§ **GOAL**
Gather every line in the rows below that contains the string "checkbox", and copy each such line in full.

# SUPPLIED RECORDS start

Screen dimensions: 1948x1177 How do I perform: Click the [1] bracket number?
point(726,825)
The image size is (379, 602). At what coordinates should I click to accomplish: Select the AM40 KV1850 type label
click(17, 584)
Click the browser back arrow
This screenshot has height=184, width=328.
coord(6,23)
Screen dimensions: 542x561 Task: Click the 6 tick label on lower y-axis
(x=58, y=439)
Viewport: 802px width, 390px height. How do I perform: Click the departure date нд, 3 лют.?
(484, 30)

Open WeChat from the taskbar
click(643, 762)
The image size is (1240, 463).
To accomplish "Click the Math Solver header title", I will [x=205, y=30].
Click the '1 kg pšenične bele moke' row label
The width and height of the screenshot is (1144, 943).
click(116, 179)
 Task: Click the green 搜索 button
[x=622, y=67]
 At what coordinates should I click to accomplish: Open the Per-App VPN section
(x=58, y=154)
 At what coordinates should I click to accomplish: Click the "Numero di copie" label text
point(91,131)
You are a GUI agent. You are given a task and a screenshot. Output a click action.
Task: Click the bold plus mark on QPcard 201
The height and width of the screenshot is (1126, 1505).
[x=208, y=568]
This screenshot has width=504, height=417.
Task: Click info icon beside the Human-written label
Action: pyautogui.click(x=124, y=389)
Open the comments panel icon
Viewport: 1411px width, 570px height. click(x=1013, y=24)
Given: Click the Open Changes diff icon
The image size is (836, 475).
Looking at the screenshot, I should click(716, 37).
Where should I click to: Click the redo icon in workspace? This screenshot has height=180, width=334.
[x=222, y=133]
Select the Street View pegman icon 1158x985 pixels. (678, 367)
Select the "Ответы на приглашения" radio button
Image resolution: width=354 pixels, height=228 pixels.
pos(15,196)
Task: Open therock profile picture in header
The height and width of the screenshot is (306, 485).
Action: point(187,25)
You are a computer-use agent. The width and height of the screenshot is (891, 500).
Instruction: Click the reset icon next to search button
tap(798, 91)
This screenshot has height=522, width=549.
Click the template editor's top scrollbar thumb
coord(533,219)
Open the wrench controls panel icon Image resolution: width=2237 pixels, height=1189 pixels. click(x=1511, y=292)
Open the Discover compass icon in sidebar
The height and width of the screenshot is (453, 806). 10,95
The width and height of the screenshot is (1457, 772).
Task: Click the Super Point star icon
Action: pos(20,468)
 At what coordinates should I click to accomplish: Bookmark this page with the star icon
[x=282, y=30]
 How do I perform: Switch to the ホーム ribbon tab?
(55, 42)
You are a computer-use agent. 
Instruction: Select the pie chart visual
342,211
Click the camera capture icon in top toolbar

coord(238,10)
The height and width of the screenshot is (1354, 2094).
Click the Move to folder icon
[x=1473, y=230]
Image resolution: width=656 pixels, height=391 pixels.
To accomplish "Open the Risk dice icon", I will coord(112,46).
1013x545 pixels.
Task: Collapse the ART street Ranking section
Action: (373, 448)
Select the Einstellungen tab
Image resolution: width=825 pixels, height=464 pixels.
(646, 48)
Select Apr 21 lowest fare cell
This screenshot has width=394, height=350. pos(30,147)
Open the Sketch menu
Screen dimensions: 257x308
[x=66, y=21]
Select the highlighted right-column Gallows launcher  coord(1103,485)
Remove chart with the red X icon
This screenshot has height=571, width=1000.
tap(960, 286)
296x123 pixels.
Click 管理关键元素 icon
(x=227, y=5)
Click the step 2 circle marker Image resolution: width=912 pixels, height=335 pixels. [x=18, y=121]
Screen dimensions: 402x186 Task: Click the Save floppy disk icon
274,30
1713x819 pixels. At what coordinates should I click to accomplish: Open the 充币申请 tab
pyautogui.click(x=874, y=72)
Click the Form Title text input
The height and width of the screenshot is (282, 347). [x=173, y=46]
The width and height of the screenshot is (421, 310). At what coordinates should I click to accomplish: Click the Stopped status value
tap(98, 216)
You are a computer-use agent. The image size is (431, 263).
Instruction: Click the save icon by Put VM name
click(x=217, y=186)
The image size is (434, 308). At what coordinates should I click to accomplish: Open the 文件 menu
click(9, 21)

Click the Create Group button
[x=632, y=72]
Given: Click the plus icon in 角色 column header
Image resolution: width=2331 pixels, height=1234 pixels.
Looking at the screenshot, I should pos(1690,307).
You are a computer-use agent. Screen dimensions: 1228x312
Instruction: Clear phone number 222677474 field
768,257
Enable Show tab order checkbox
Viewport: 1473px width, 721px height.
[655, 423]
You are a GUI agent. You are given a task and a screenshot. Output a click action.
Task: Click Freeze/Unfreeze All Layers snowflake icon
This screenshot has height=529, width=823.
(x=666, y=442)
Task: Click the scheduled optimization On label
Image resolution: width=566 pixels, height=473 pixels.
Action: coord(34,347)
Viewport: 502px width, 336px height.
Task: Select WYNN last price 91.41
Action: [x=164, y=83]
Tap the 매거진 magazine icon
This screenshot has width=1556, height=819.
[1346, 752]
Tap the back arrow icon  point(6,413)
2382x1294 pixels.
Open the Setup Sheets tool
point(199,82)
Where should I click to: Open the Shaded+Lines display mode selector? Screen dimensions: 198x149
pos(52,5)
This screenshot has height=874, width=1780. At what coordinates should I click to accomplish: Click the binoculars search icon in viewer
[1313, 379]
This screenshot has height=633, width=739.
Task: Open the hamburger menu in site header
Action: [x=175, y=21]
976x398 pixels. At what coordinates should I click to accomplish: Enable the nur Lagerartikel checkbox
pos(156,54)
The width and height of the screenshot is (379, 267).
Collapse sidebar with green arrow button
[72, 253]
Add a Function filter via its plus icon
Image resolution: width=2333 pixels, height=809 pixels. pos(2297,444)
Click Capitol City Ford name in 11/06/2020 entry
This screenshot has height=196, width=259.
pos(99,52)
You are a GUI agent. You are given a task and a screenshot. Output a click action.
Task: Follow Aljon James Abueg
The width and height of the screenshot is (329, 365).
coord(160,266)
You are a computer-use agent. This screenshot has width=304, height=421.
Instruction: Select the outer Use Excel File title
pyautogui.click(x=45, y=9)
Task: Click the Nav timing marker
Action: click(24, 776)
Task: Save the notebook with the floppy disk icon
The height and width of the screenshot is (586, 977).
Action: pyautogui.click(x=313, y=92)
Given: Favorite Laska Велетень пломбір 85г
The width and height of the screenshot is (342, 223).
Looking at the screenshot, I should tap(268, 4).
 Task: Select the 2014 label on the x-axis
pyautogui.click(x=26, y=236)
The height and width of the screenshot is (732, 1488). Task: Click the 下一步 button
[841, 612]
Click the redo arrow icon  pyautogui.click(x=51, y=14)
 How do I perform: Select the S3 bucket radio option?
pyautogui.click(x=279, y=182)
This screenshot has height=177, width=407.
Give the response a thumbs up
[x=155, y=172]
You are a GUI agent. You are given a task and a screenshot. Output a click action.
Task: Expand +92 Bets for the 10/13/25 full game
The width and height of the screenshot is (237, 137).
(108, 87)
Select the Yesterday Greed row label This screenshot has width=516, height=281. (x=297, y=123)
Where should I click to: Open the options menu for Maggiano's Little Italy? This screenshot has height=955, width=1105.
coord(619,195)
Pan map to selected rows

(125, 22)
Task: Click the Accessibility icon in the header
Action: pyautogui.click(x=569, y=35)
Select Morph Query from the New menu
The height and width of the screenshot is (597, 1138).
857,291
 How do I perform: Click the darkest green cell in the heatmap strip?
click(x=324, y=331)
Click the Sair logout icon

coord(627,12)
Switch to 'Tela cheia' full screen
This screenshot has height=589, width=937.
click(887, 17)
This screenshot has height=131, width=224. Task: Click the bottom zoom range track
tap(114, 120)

# SUPPLIED RECORDS end

§ **RIGHT ANSWER**
Enable Show tab order checkbox
976x398 pixels. At what coordinates should I click to accomplish: Enable the nur Lagerartikel checkbox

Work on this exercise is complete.